On both Master nodes, I see the minion/node status as Ready
[root#master1 ~]# kubectl get nodes
NAME STATUS AGE
172.16.16.50 Ready 2h
[root#master2 ~]# kubectl get nodes
NAME STATUS AGE
172.16.16.50 Ready 2h
I setup an example nginx pod using :
apiVersion: v1
kind: ReplicationController
metadata:
name: nginx
spec:
replicas: 2
selector:
app: nginx
template:
metadata:
name: nginx
labels:
app: nginx
spec:
containers:
- name: nginx
image: nginx
ports:
- containerPort: 80
I created the Replication Controller on Master1 using :
[root#master1 ~]# kubectl create -f nginx.yaml
And on both Master nodes, I was able to see the pods created.
[root#master1 ~]# kubectl get po
NAME READY STATUS RESTARTS AGE
nginx-jwpxd 1/1 Running 0 29m
nginx-q613j 1/1 Running 0 29m
[root#master2 ~]# kubectl get po
NAME READY STATUS RESTARTS AGE
nginx-jwpxd 1/1 Running 0 29m
nginx-q613j 1/1 Running 0 29m
Now logically thinking, if I were to take down Master1 node and delete the pods on Master2 , Master2 should recreate the pods. So this is what I do.
On Master1 :
[root#master1 ~]# systemctl stop kube-scheduler ; systemctl stop kube-apiserver ; systemctl stop kube-controller-manager
On Master2 :
[root#slave1 kubernetes]# kubectl delete po --all
pod "nginx-l7mvc" deleted
pod "nginx-r3m58" deleted
Now Master2 should create the pods since the Replication Controller is still up. But the new Pods are stuck in :
[root#master2 kubernetes]# kubectl get po
NAME READY STATUS RESTARTS AGE
nginx-l7mvc 1/1 Terminating 0 13m
nginx-qv6z9 0/1 Pending 0 13m
nginx-r3m58 1/1 Terminating 0 13m
nginx-rplcz 0/1 Pending 0 13m
Ive waited a long time but the pods are stuck in this state.

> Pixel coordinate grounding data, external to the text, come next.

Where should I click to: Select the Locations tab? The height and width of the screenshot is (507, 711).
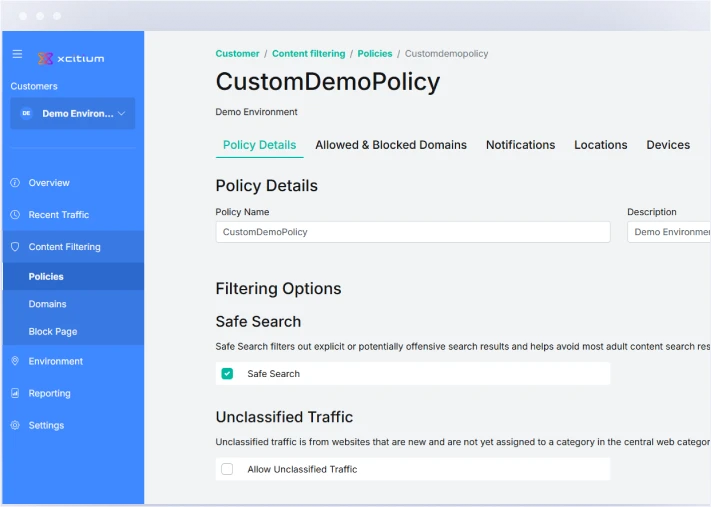pos(600,145)
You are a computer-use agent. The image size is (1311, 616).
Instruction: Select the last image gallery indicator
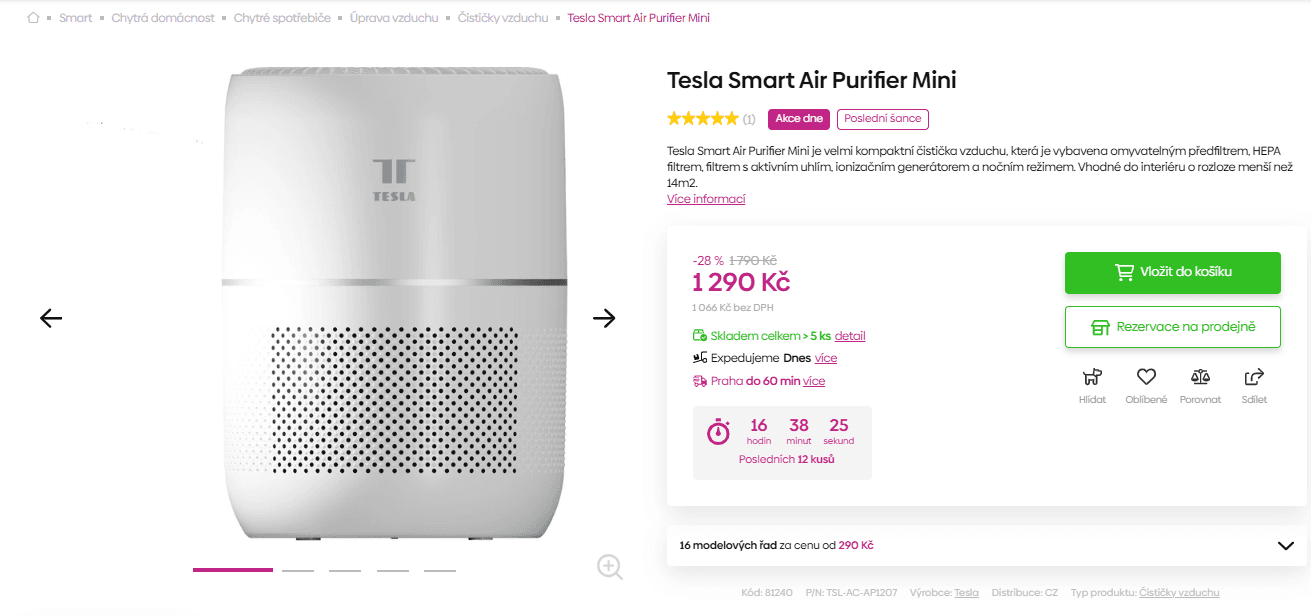(x=440, y=570)
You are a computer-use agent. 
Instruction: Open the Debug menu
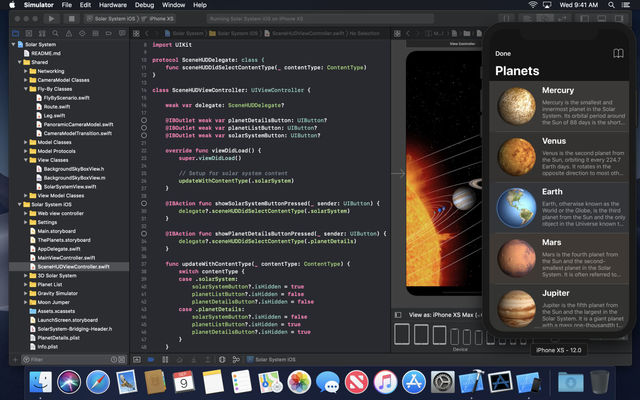coord(144,5)
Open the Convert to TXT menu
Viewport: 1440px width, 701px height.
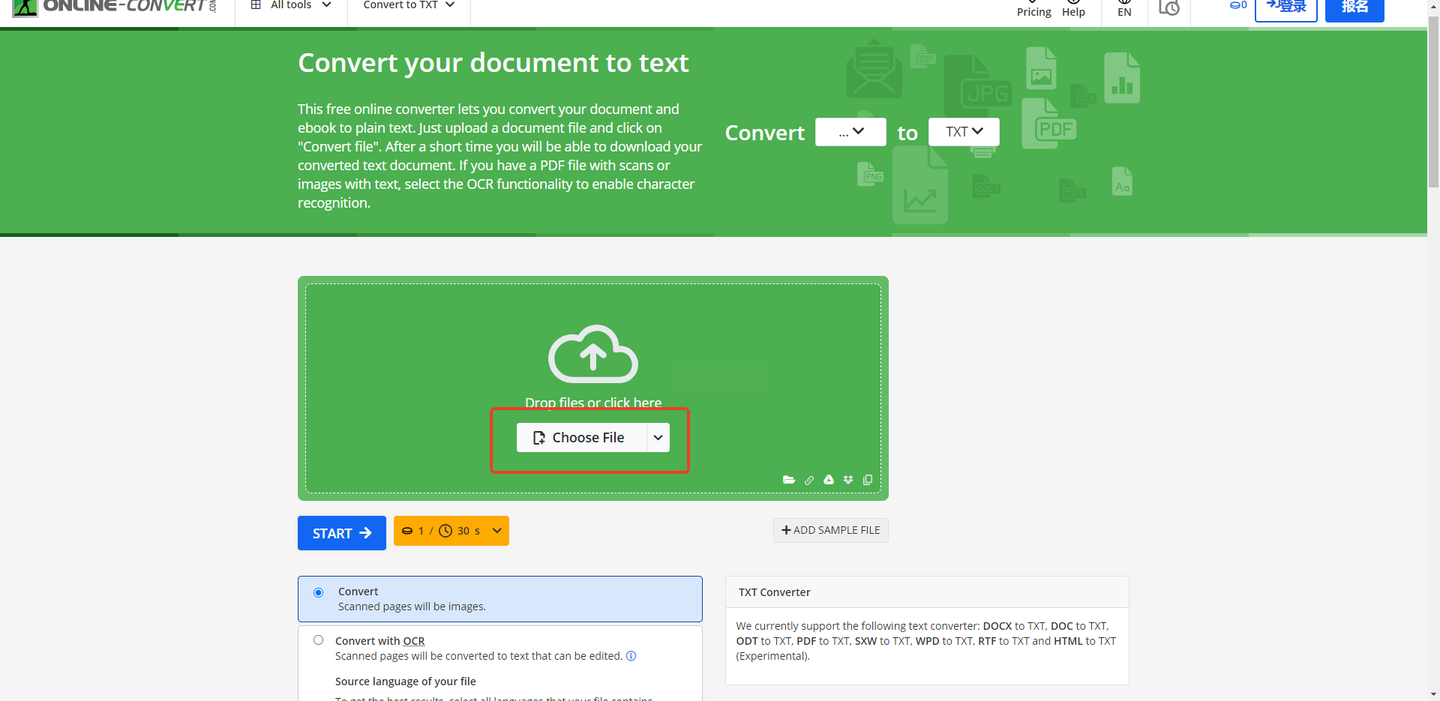pos(408,6)
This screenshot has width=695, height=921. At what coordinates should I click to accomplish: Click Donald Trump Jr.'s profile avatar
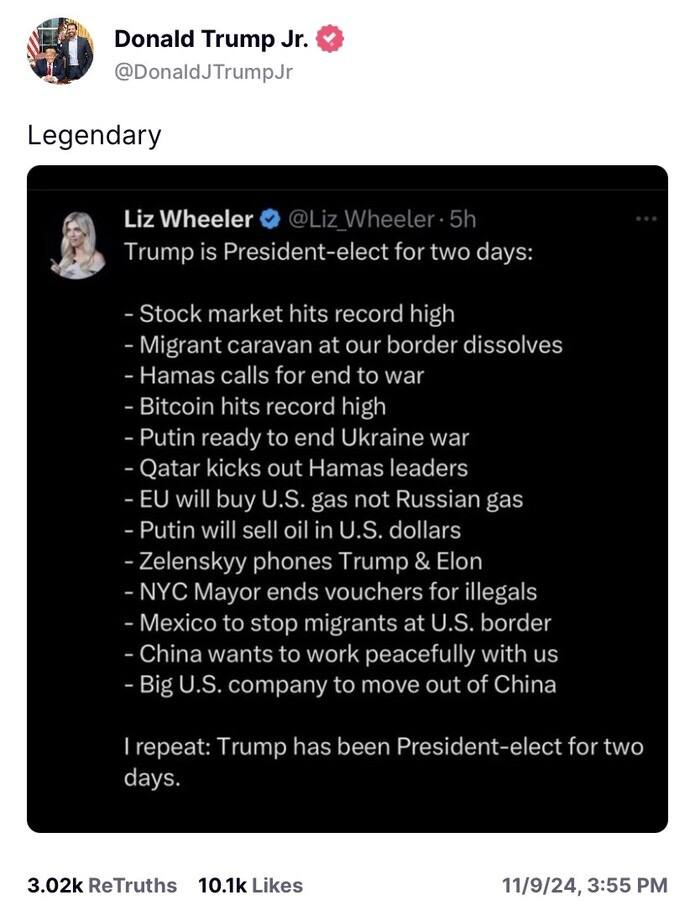click(60, 52)
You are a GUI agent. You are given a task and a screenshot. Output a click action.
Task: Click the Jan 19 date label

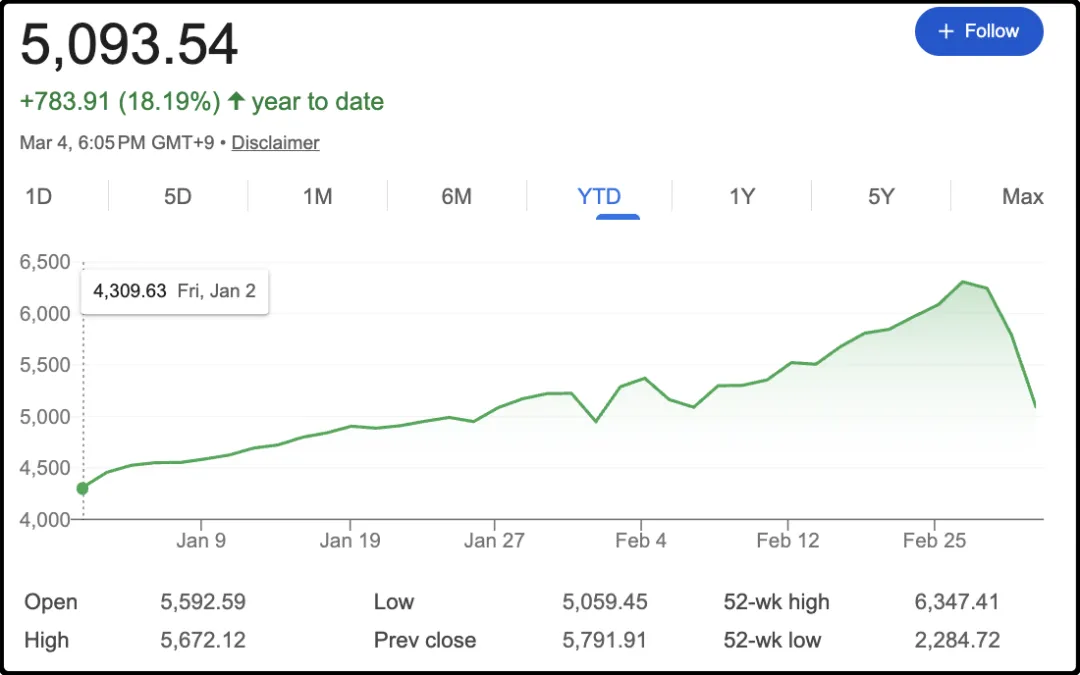[350, 541]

But when I restart the services on Master1 :
[root#master1 ~]# systemctl start kube-scheduler ; systemctl start kube-apiserver ; systemctl start kube-controller-manager
Then I see progress on Master1 :
NAME READY STATUS RESTARTS AGE
nginx-qv6z9 0/1 ContainerCreating 0 14m
nginx-rplcz 0/1 ContainerCreating 0 14m
[root#slave1 kubernetes]# kubectl get po
NAME READY STATUS RESTARTS AGE
nginx-qv6z9 1/1 Running 0 15m
nginx-rplcz 1/1 Running 0 15m
Why doesnt Master2 recreate the pods ? This is the confusion that I am trying to figure out. Ive come a long way to setup a fully function HA setup but seems like almost there only if I can figure out this puzzle.
In my opinion, the error comes from the fact that Master2 has no --leader-elect flag enabled. There can only be one scheduler and controller processes running at the same time, that is the reason of --leader-elect. The aim of this flag is to have them "compete" to see which of the scheduler and controller processes is active at a given time. As you did not set the flag in both master nodes, then there are two scheduler and controller processes active, and thus the conflicts you are experiencing. In order to fix the issue, I advise you to enable this flag in all of the master nodes.
What is more, according to the k8s documentation https://kubernetes.io/docs/tasks/administer-cluster/highly-available-master/#best-practices-for-replicating-masters-for-ha-clusters:
Do not use a cluster with two master replicas. Consensus on a two replica cluster requires both replicas running when changing persistent state. As a result, both replicas are needed and a failure of any replica turns cluster into majority failure state. A two-replica cluster is thus inferior, in terms of HA, to a single replica cluster.